What are the lines, word for word, from the line with "1243x816 pixels." up to and including the line with "This screenshot has height=168, width=323." in the records below? Omit the pictures.

========

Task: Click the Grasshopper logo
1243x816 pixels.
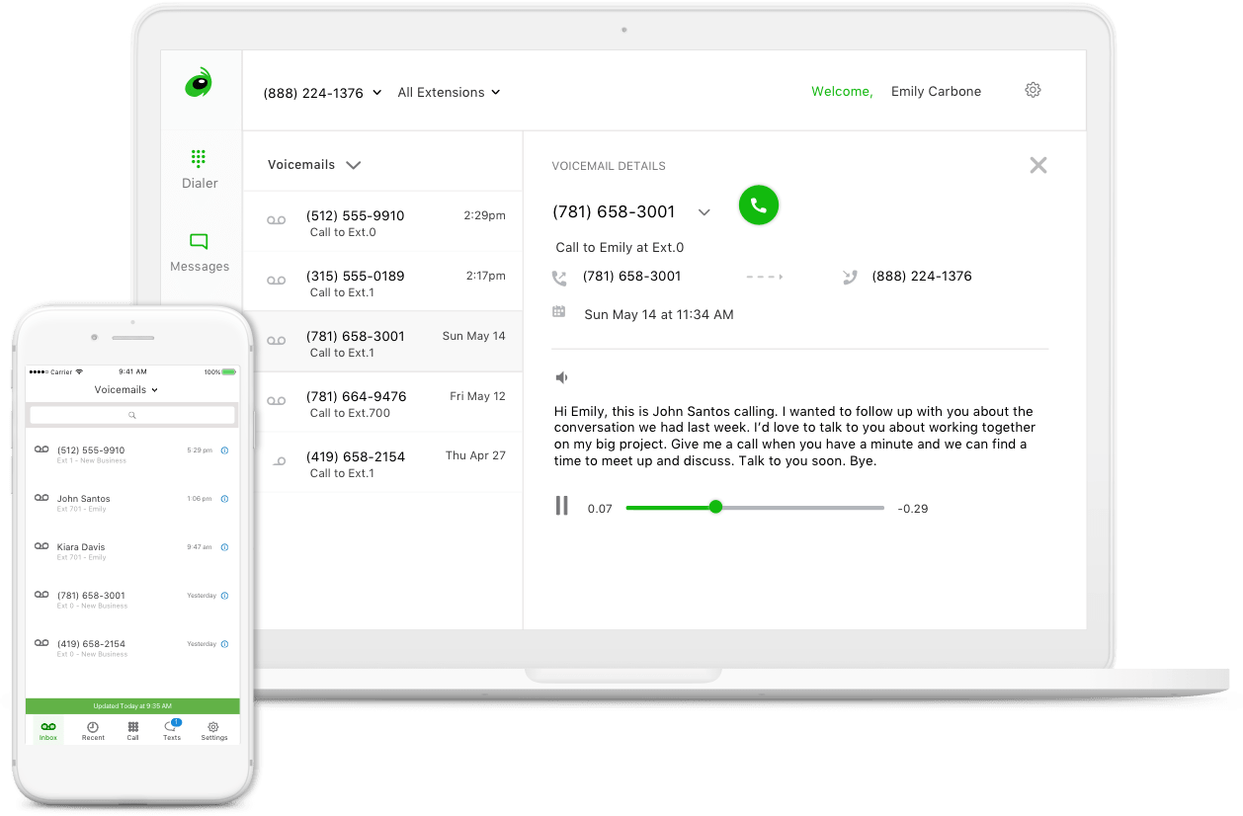Action: tap(199, 84)
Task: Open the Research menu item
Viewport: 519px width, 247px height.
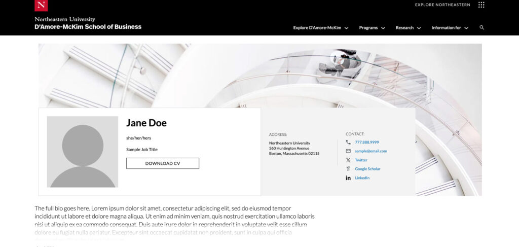Action: click(x=404, y=28)
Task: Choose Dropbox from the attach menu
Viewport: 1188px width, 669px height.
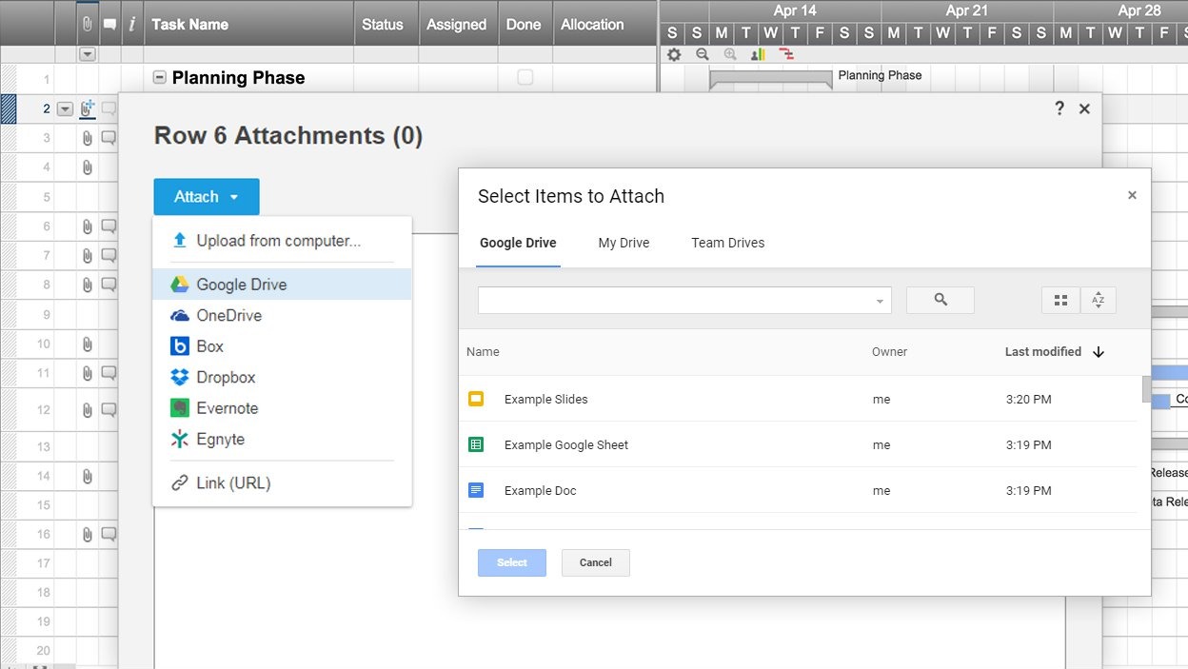Action: click(x=226, y=378)
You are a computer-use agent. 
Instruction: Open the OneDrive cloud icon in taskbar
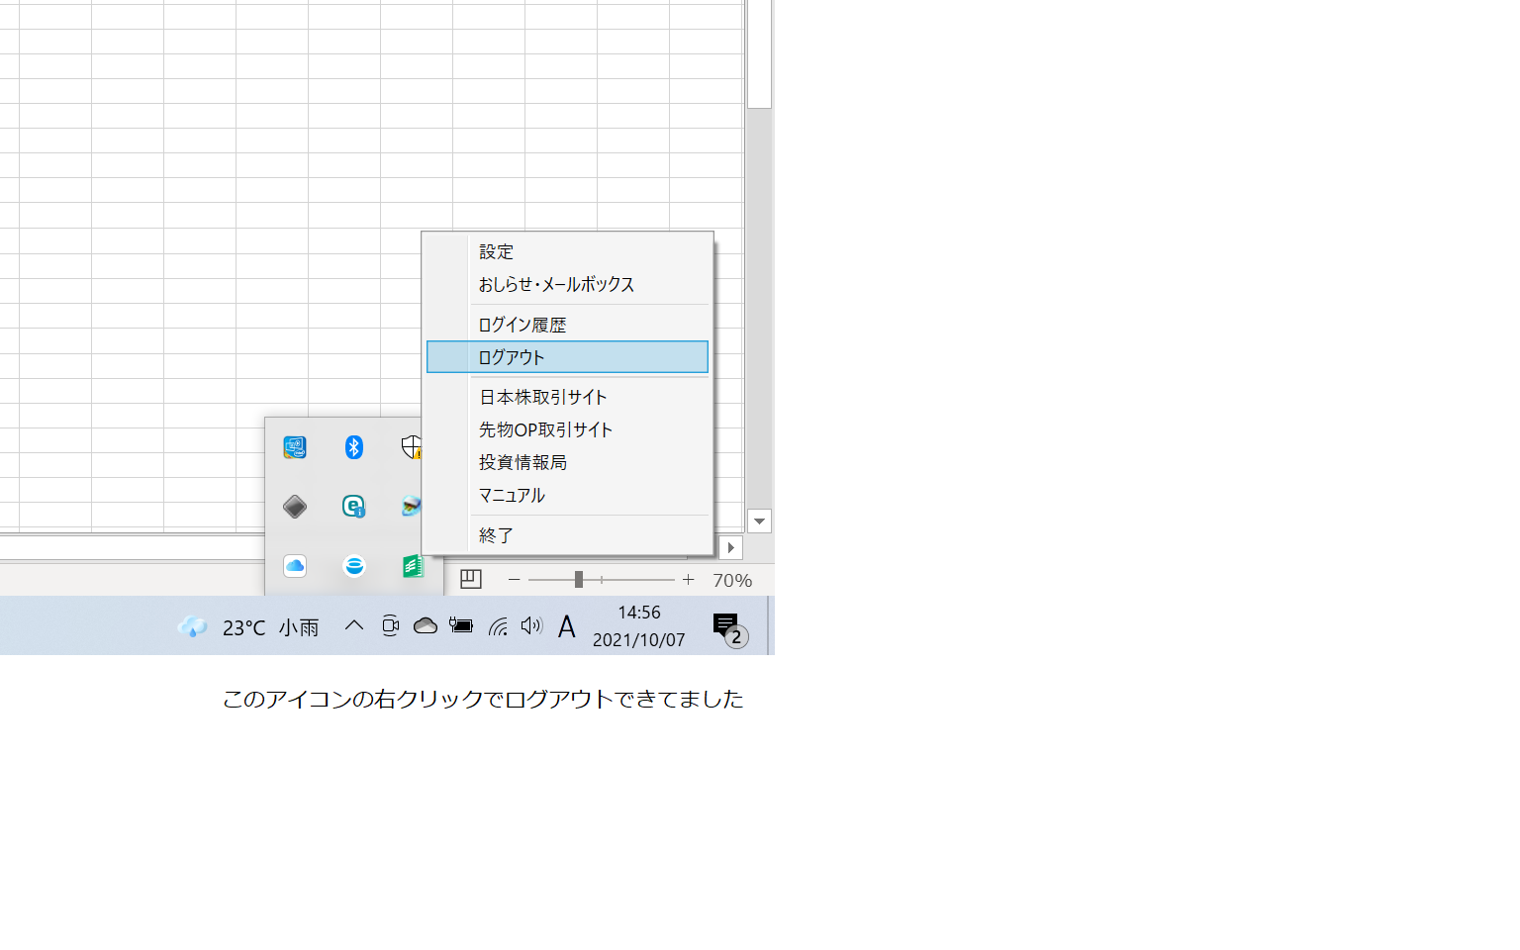(426, 625)
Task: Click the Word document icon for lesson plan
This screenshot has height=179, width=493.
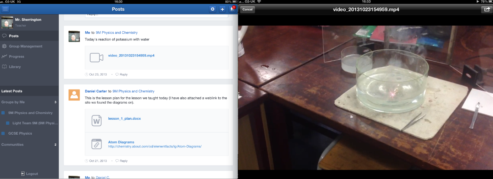Action: coord(96,120)
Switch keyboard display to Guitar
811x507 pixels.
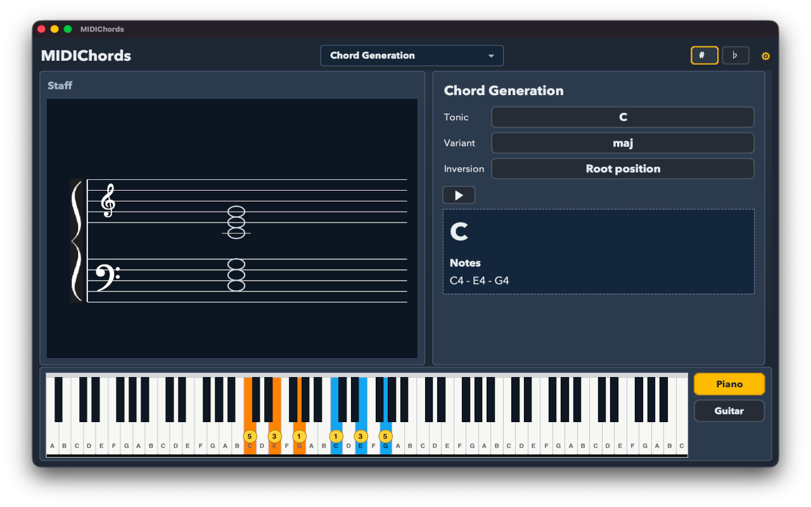tap(729, 411)
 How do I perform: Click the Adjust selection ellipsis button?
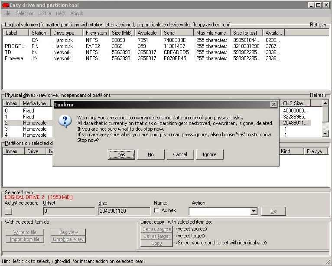point(8,211)
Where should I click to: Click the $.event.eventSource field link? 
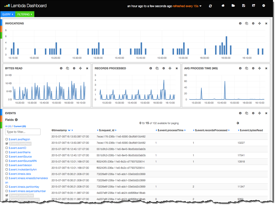(20, 157)
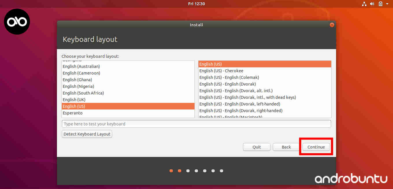Click the Back button
393x189 pixels.
point(286,147)
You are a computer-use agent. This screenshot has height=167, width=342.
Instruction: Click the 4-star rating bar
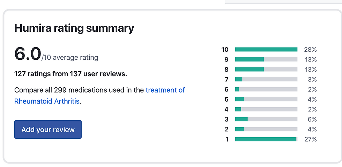coord(266,109)
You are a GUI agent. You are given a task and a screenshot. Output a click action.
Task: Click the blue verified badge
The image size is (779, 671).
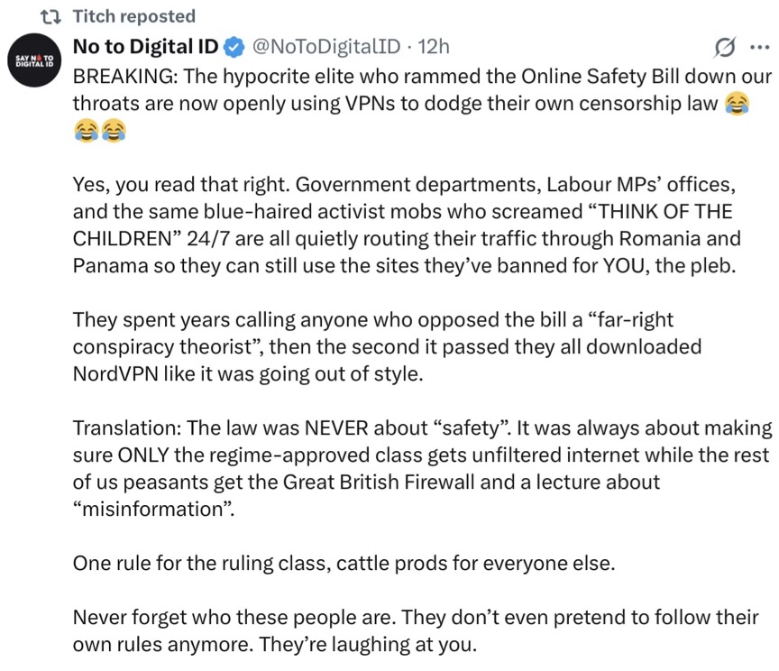(232, 46)
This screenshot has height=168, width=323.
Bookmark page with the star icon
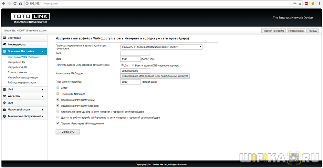pos(300,3)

========

> Response to the exercise
1243x816 pixels.
Action: tap(199, 84)
Task: Open the Research menu item
Viewport: 519px width, 247px height.
Action: click(x=404, y=28)
Task: Choose Dropbox from the attach menu
Viewport: 1188px width, 669px height.
Action: click(x=226, y=378)
You are a computer-use agent. 
Instruction: Open the OneDrive cloud icon in taskbar
(426, 625)
Task: Click the Word document icon for lesson plan
This screenshot has height=179, width=493.
Action: coord(96,120)
Switch keyboard display to Guitar
811x507 pixels.
tap(729, 411)
 How do I perform: Click the Adjust selection ellipsis button?
point(8,211)
Where should I click to: Click the $.event.eventSource field link? 
(20, 157)
Click the Back button
393x189 pixels.
point(286,147)
You are a computer-use agent. This screenshot has height=167, width=342.
Instruction: Click the 4-star rating bar
coord(266,109)
You are a GUI agent. You are given a task and a screenshot. Output a click action.
Task: Click the blue verified badge
The image size is (779, 671).
(232, 46)
This screenshot has height=168, width=323.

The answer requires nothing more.